What this task involves ▸
All that is wanted is the line with "The image size is (1024, 576)." and each line after it to the end of the data below, set down exactly and without pictures.
── Data excerpts ──
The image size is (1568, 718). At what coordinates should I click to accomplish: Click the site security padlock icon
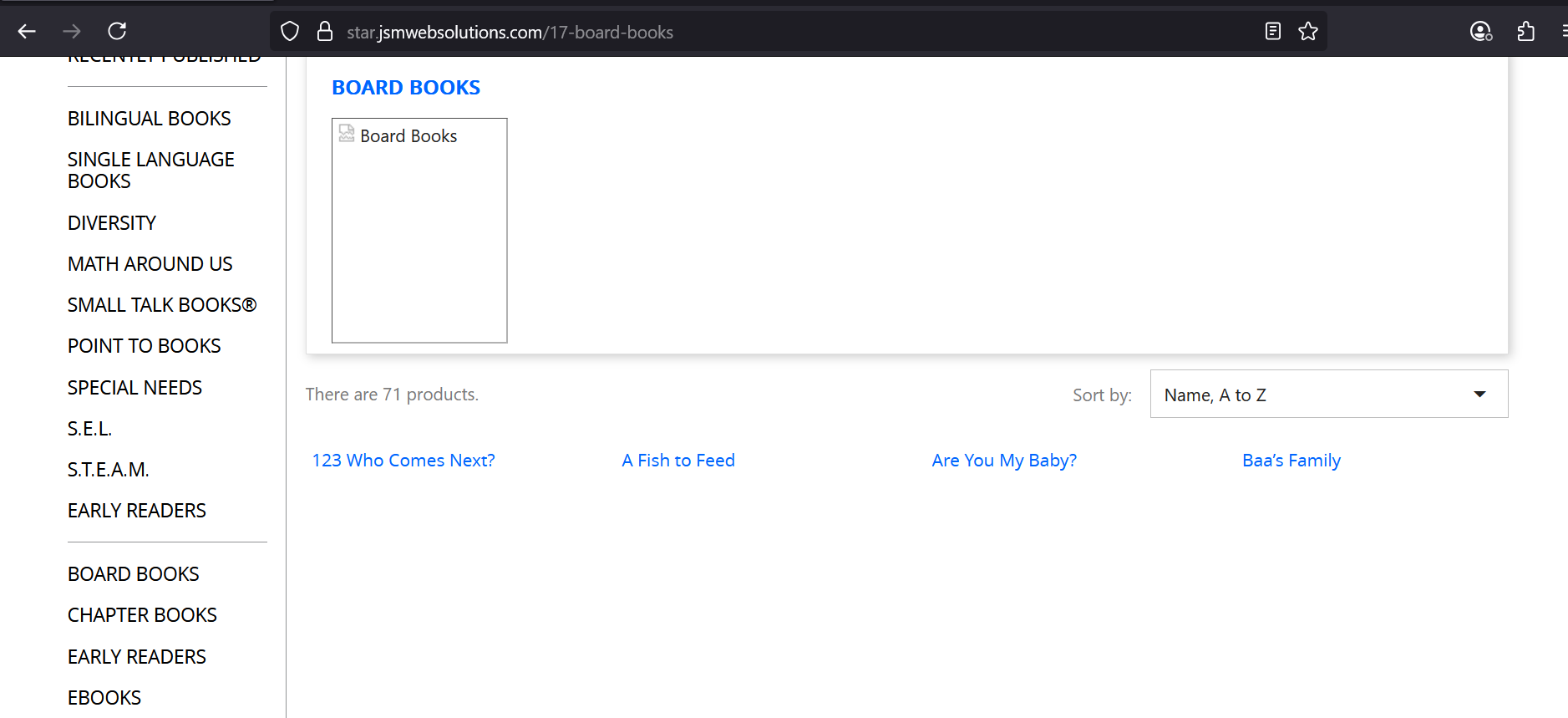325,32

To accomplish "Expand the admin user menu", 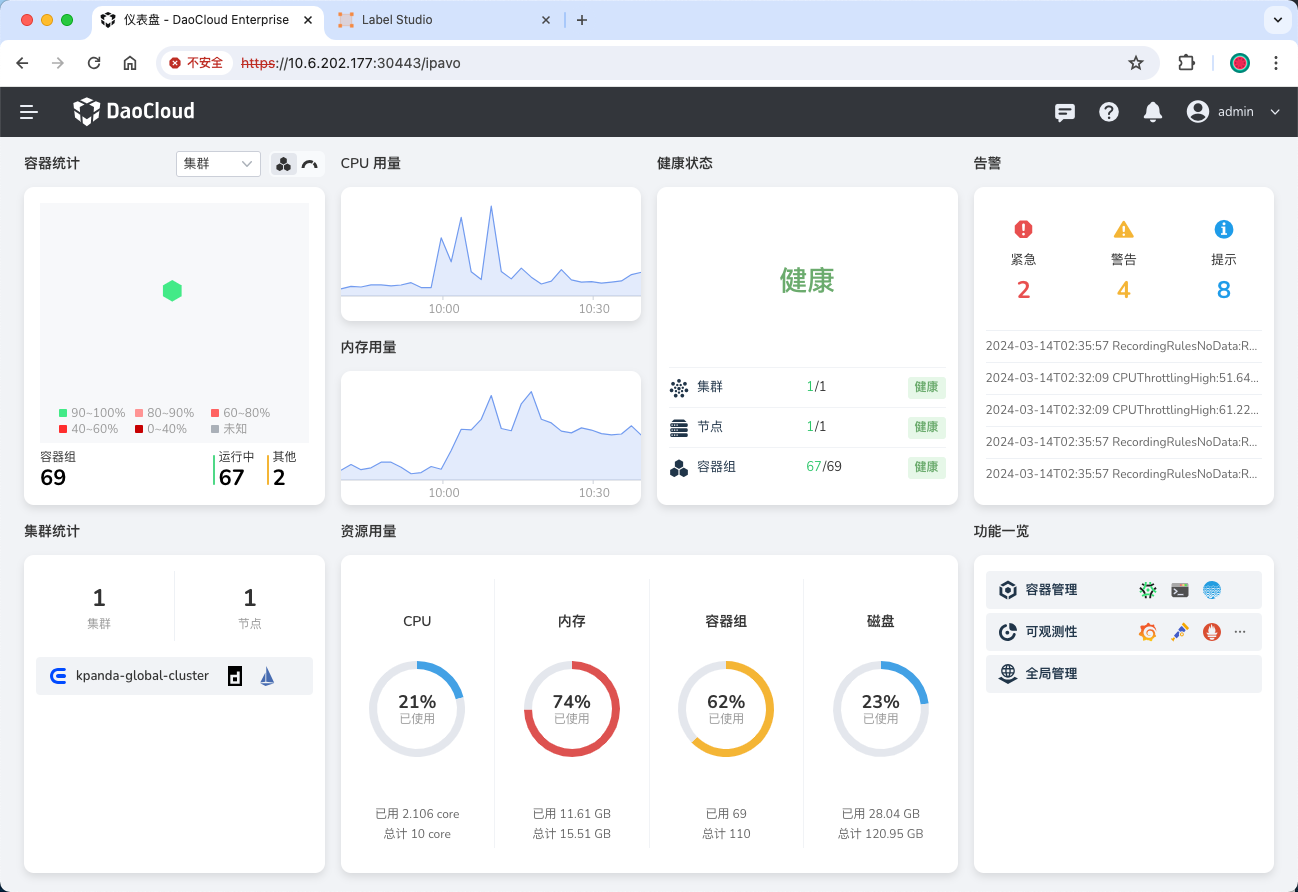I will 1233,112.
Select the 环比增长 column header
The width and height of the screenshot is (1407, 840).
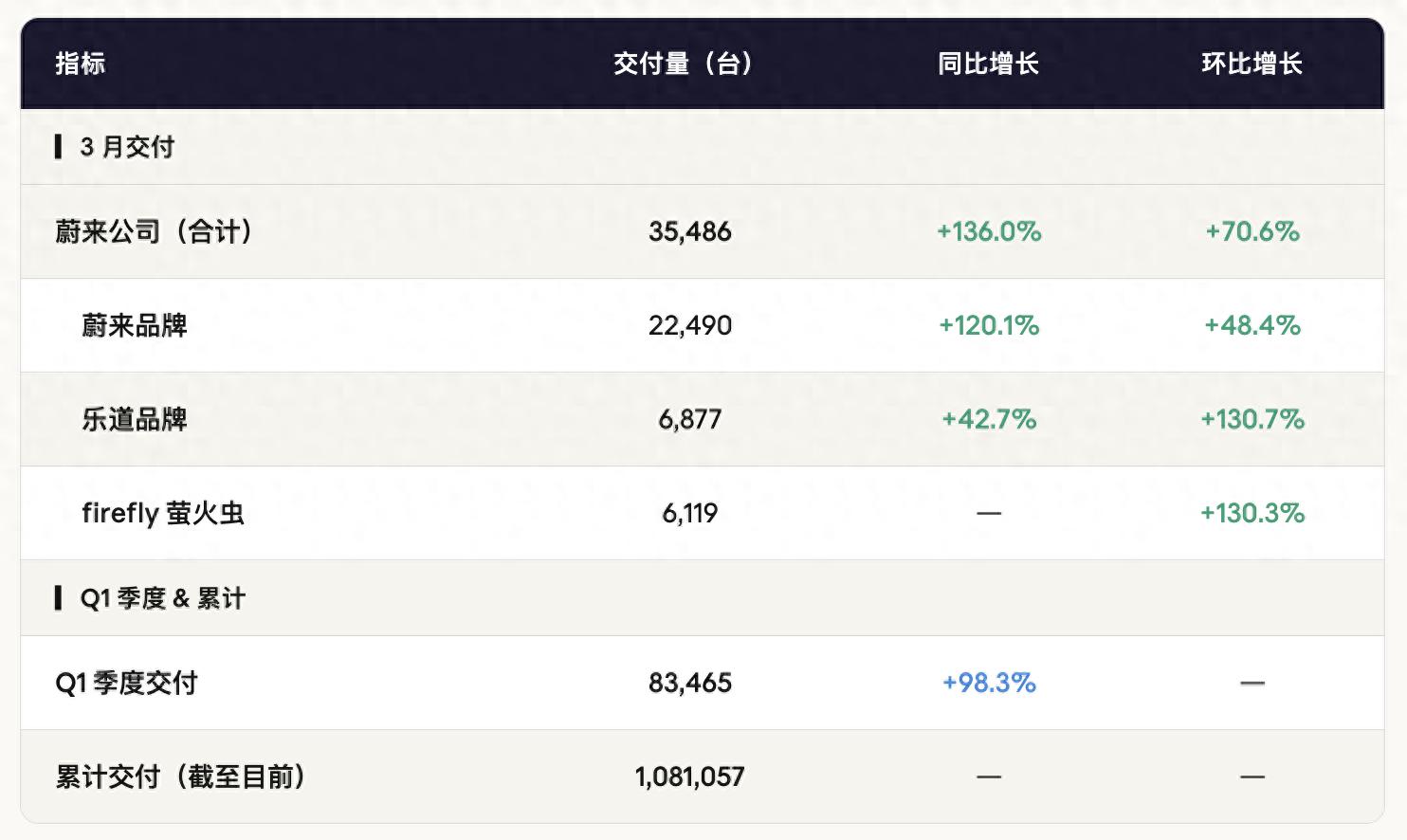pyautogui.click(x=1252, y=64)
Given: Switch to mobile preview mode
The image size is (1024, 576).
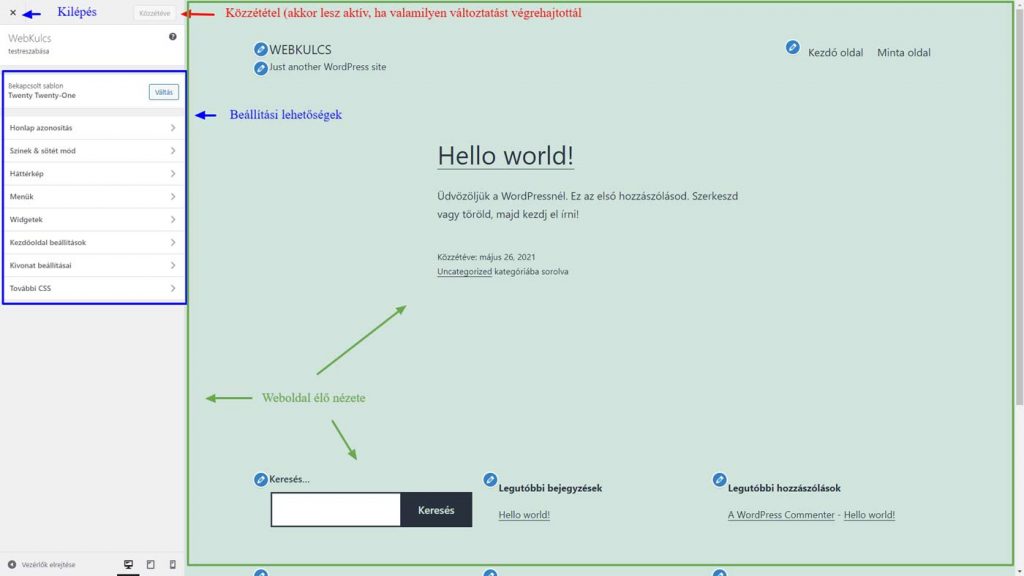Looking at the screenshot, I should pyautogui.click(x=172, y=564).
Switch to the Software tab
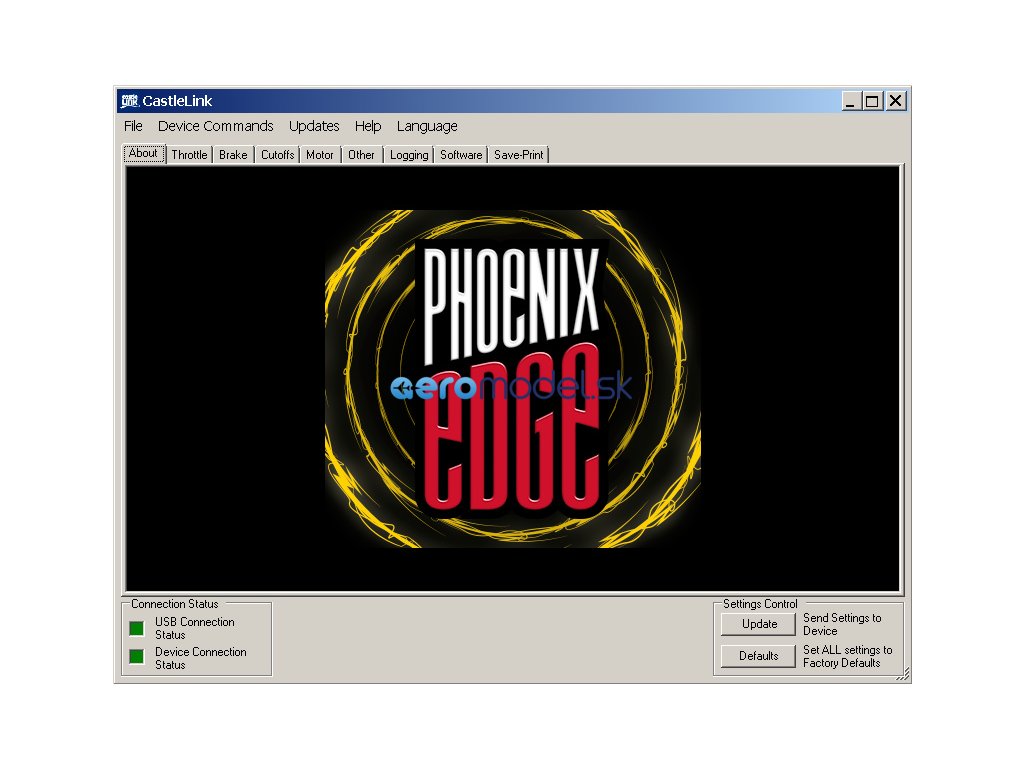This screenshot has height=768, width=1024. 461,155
───
Task response ▸
The image size is (1024, 576).
Looking at the screenshot, I should pyautogui.click(x=172, y=564).
Switch to the Software tab
This screenshot has height=768, width=1024. 461,155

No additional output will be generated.